Charles Clarence Butt (born February 3, 1938) is an American heir and billionaire. He inherited his family's San Antonio–based H-E-B supermarket chain in 1971. The privately held company has more than 300 stores and $31 billion in sales, according to Forbes.

Early life
Charles Clarence Butt was born on February 3, 1938, the son of Howard Edward Butt Sr. and Mary Elizabeth Holdsworth, and the grandson of Florence Butt, who founded H-E-B in 1905.

Butt graduated from University of Pennsylvania's Wharton School with a bachelor's degree, where he joined the Sigma Chi Fraternity.  He earned an MBA from Harvard Business School.

Career
He became chairman, CEO and president of the H.E. Butt Grocery Company in 1971.

In late 2019, Charles Butt and Family had a net worth of over US$10 billion according to Forbes.

Awards and recognition
In 2013, AdvisoryCloud ranked Butt as the No. 5 CEO on its Top Chief Executive List.

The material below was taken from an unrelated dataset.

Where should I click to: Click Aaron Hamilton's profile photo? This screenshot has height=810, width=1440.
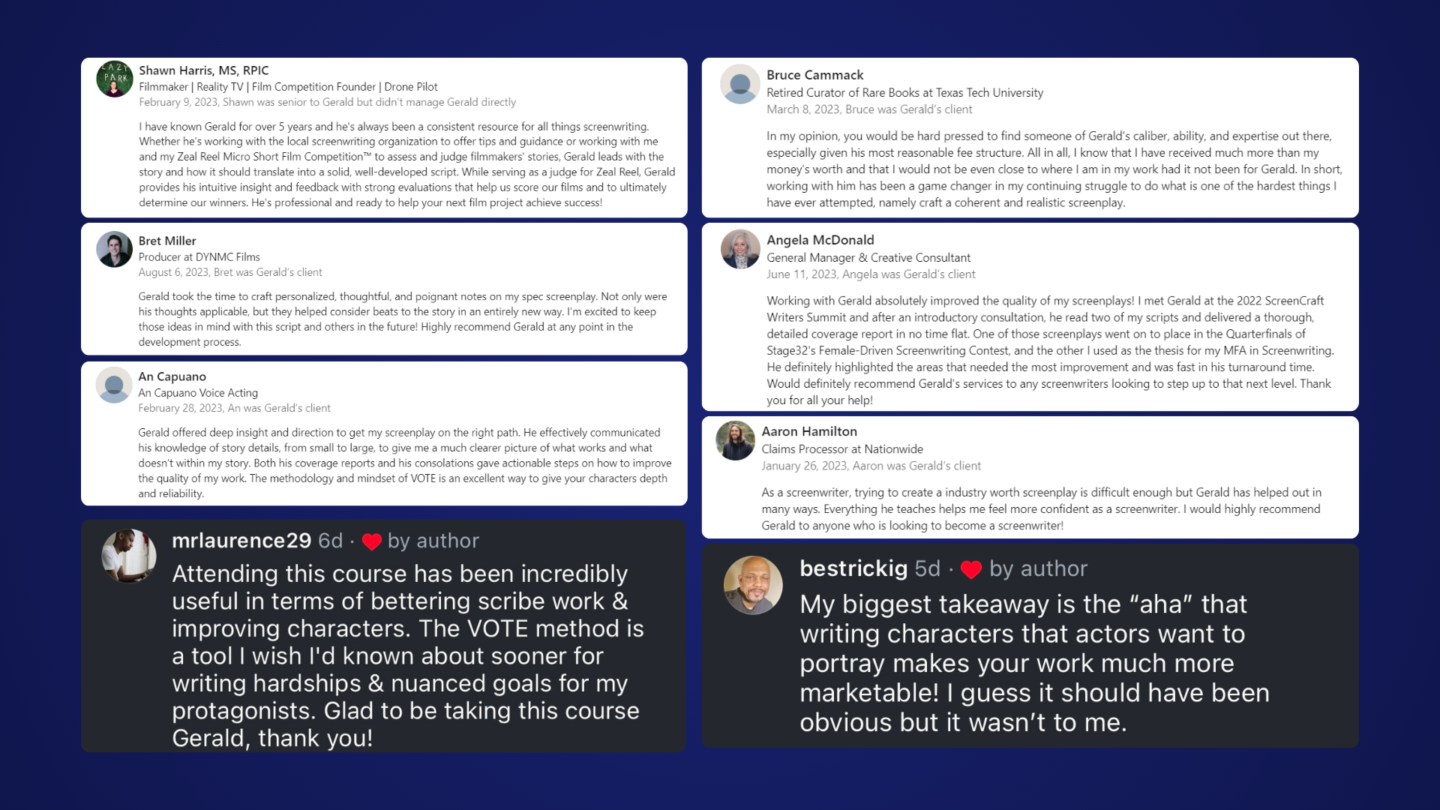[736, 441]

In November 2001, the Mexican government awarded Butt the Aguila Azteca medal for his philanthropic involvement and business dealings in Mexico.

Philanthropy
Butt pledged $50 million to the Raising Texas Teachers scholarship fund to support the training of Texas public school teachers.

In January 2017, he pledged $100 million to Texas public education and created The Holdsworth Center, named after his mother Mary Elizabeth Butt (née Holdsworth). 

In September 2017, Butt donated $5 million to J. J. Watt's Houston Hurricane Harvey relief fund.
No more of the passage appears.